9.1.2 DNA Methylation Microarray and Processing

Genomic DNA was bisulfite converted using EZ-96 DNA Methylation kits (Zymo Research, Irvine, CA) and run on Infinium HumanMethylation450 (450K) BeadChips (Illumina) producing 485,577 data points for 482,421 Cytosine-phosphate-Guanosine (CpG) sites. Raw IDAT files were imported to RStudio where beta (β) values (signifying the amount of DNA molecules methylated at a site on a range from 0-1) were produced from intensity measures (Du et al., Citation2018).

Functional normalization was used for background subtraction, color correction and probe type normalization (Aryee et al., Citation2014; Fortin et al., Citation2017). Samples were removed as outliers if detected in any of three methods. The detectOutlier function (Du et al., Citation2018) checks if the sample mean is too far from the cohort mean. The outlyx function (Pidsley et al., Citation2013) checks if a sample does not cluster with the cohort using principal component analysis (PCA). The locfdr package (Efron, Citation2007; Efron et al., Citation2001; Hannum et al., Citation2013) checks if the z-score PCA of a sample is different from the cohort at a threshold FDR ≤ 0.2. Additionally, any sex mismatches were identified by comparing the reported sex with DNAm predicted sex (). We then removed probes on the X and Y chromosomes, with fewer than three beads contributing to signal, with NAs in more than 2% of samples, with poor detection p values (<1×10−16), or previously shown to have unreliable probe design (Price et al., Citation2013) (). Variation associated with batch was assessed using PCA and then removed using surrogate variable analysis (ComBat) (Johnson et al., Citation2007).

An inter-quantile range filter subset to probes where the DNAm β value varies by at least 5% across samples in the 5th and 95th percentile (Edgar, Jones, Robinson, et al., Citation2017). This reduced the testing space by removing probes that did not vary across individuals in our sample to better meet the Benjamini-Hochberg False Discovery Rate (FDR) control method assumptions of equal significance likelihood (Benjamini & Hochberg, Citation1995; Korthauer et al., Citation2019). In total, 114 samples and 96,339 probes were deemed variable and of good quality. Of the 114 quality blood samples, 93 individuals also had SSP data at 22-months and were included in the analyses (), resulting in an analysis with approximately 40% power as determined by the pwrEWAS package (Graw et al., Citation2019).

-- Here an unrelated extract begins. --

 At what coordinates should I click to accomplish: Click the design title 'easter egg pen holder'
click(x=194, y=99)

9.1.3 Cell Type Proportion Estimation

A major function of DNAm is in cell type differentiation (Aristizabal et al., Citation2019). Since buffy coat blood samples represent a mix of cell types we computationally derived six estimated cell type proportions using the Identifying Optimal Libraries (IDOL) adult reference set with the Houseman method (Houseman et al., Citation2012; Koestler et al., Citation2016): neutrophils, natural killer cells, monocytes, CD4 T cells, CD8 T cells, and B cells (Supplemental Figure 1). Because these samples are from infants, we also estimated cell types using umbilical cord blood and mixed IDOL adult and cord blood references (Gervin et al., Citation2019) (Supplemental Figure 1), though the adult reference is more appropriate due to the lack of nucleated red blood cells (nRBCs) in 3-month infant venous blood (Hermansen, Citation2001).

9.1.4 Estimated Cell Type Proportion Principal Component Analysis (PCA)

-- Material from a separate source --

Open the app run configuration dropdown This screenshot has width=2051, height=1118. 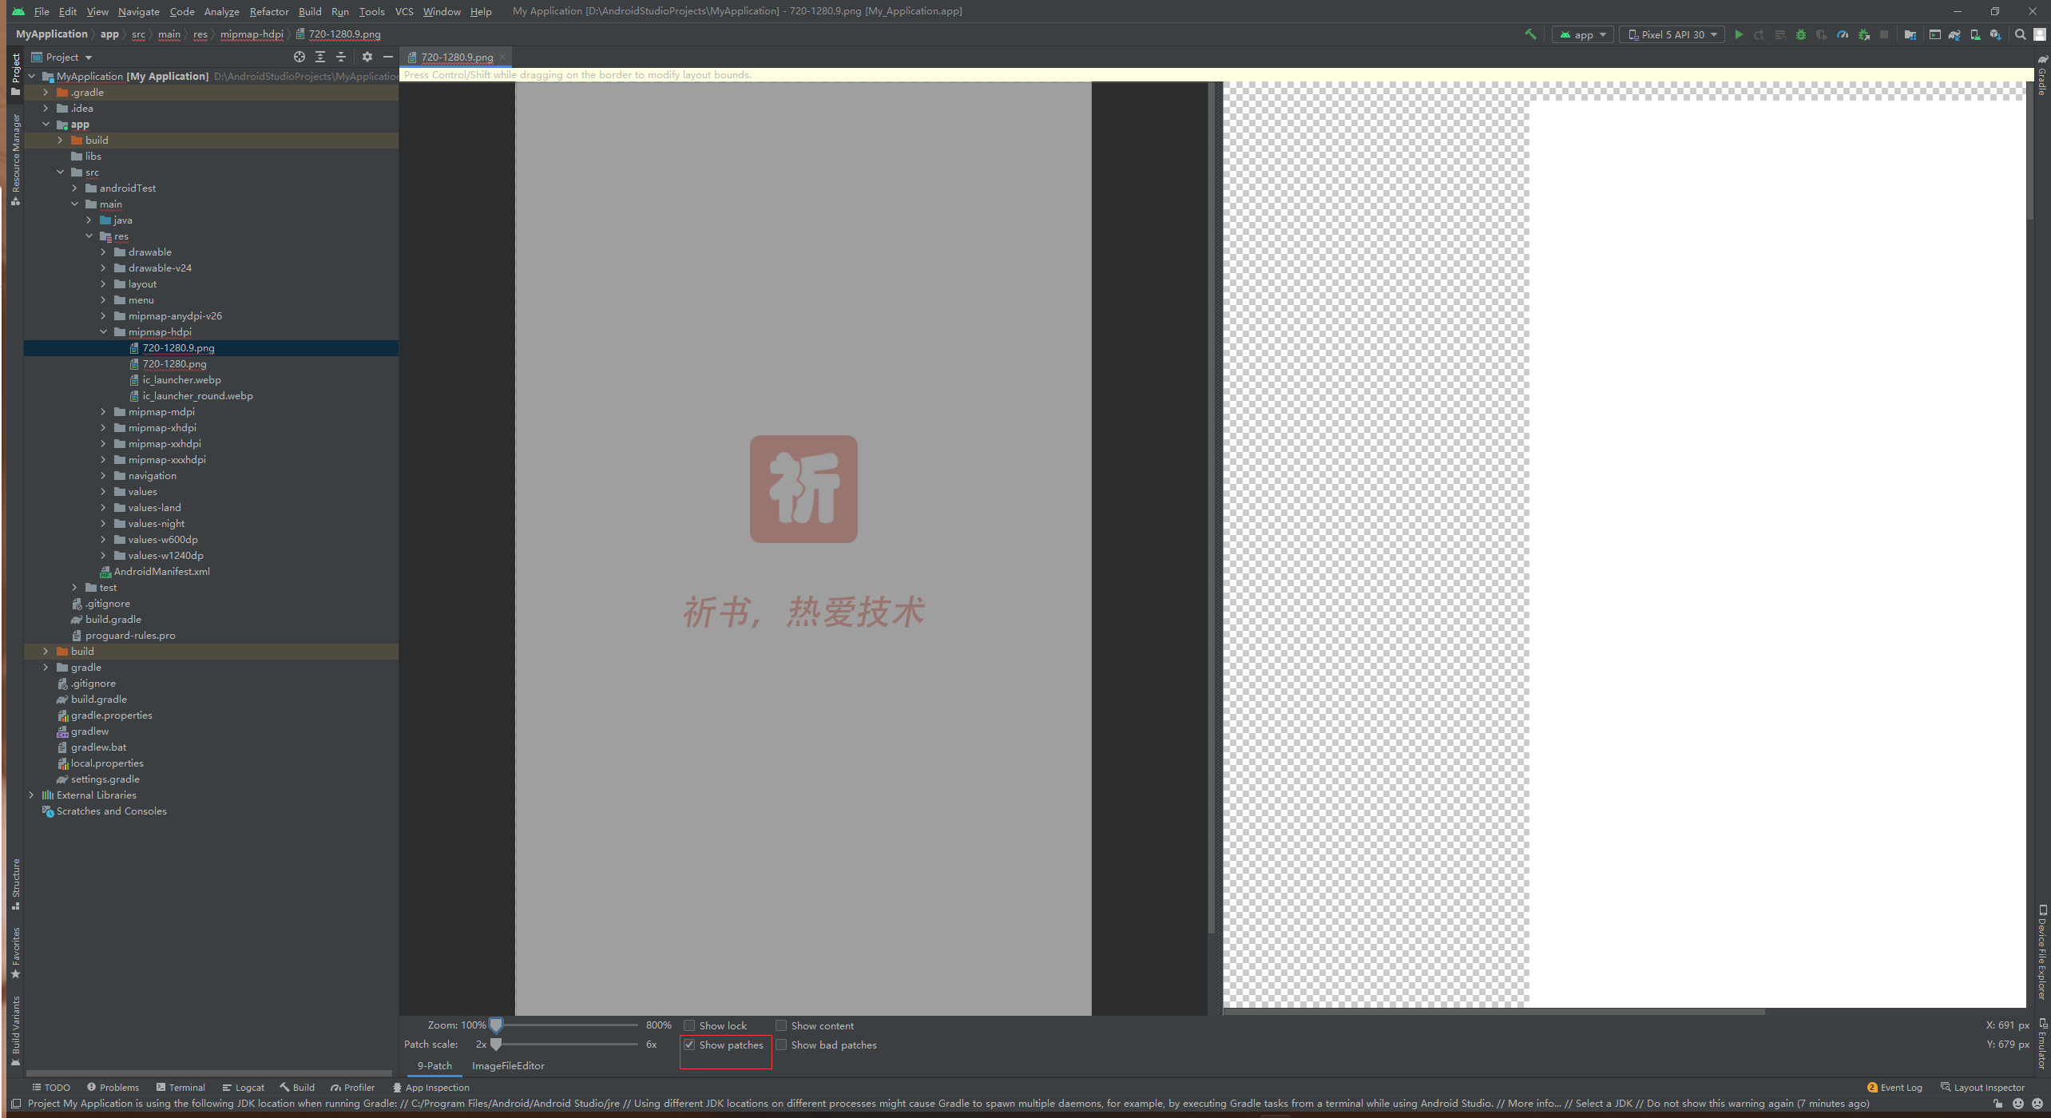pos(1583,34)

We used principal components to account for estimated cell type variability. For the primary model excluding any cell types with significant attachment style associations (monocytes), a classic PCA was performed using the prcomp function in the stats package on the remaining five cell types (Holland, Citation2019). Three principal components (PCs), representing 93% of that cell type variability were included as covariates. For the secondary model including all cell types, these data were compositional and add to a constant: one. Therefore, we used robust isometric logratio (ilr) PCA, which is appropriate for composite data (Filzmoser et al., Citation2009). Four PCs, representing 99% of the estimated cell type proportion variability, were included in the second model.